The Plan Verifier is an independent auditor that checks whether the Architect’s task plan will actually deliver what the product specification requires. It receives the original spec and the task plan, but never the Architect’s reasoning. The separation is intentional: the Plan Verifier must form its own understanding of the spec and check the plan against it without being influenced by how the Architect interpreted it.

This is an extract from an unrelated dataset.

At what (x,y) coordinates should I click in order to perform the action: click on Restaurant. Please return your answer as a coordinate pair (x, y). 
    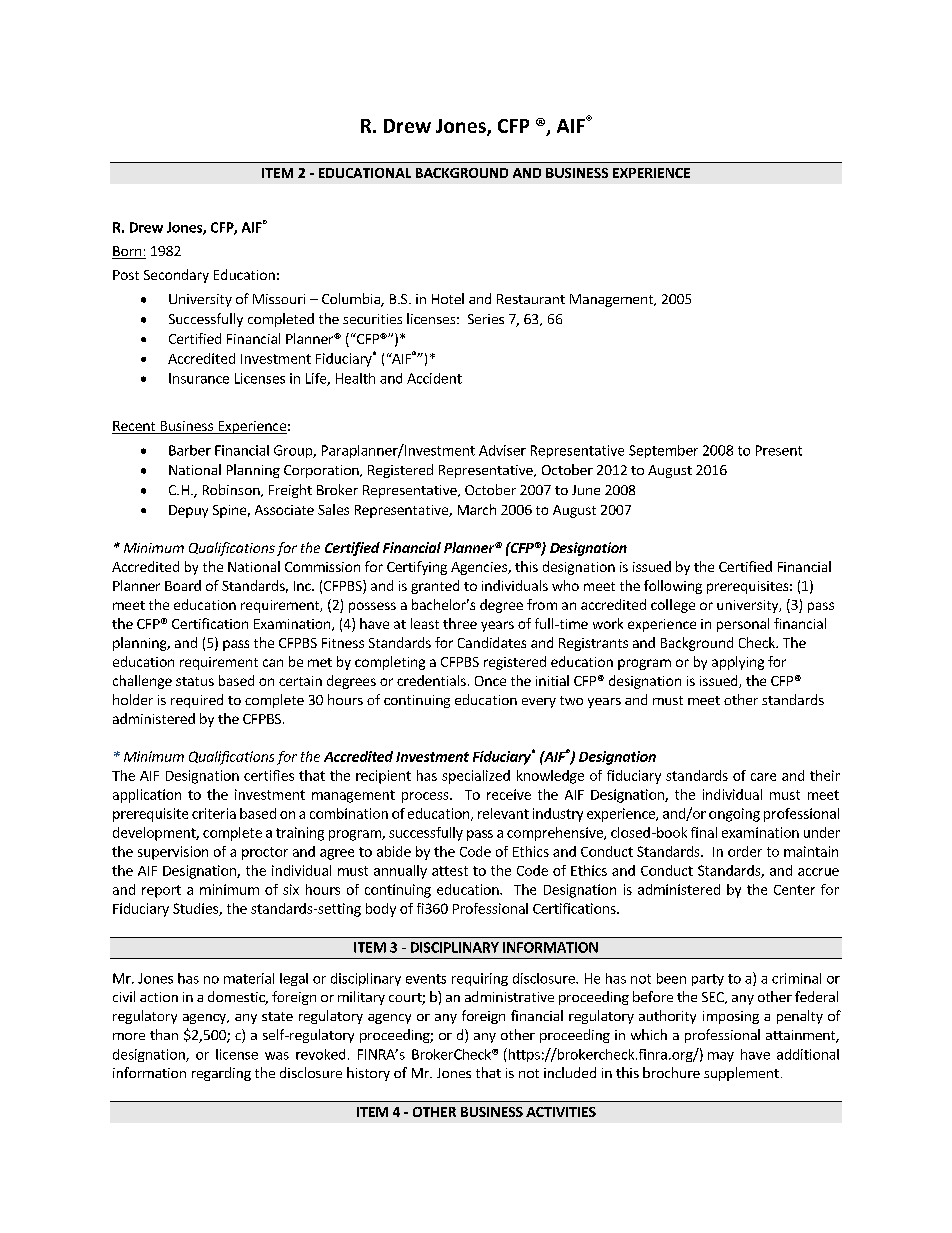
    Looking at the image, I should click on (531, 299).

A pass means zero critical failures. Any critical failure produces a fail.

PropertyValue
Commandspeed verify
Assembly functionassemble_verifier
Model tierplanning_model (Opus)
TriggerManual (runs after speed plan)
InputSourceDescription
Product specificationspecs/product/<feature>.mdThe original spec, without the Architect’s reasoning
Task plan.speed/features/<feature>/tasks/*.jsonThe Architect’s generated task DAG
Contract.speed/features/<feature>/contract.jsonThe Architect’s entity declarations
OutputLocationDescription
Verification reportStdout (JSON)Requirement coverage, critical failures, semantic drift, contract issues
  1. Core question test. Identify the product spec’s central purpose. Ask: if every task executes perfectly, can the system answer that core question? A plan that creates entities unable to answer the core question is a critical failure.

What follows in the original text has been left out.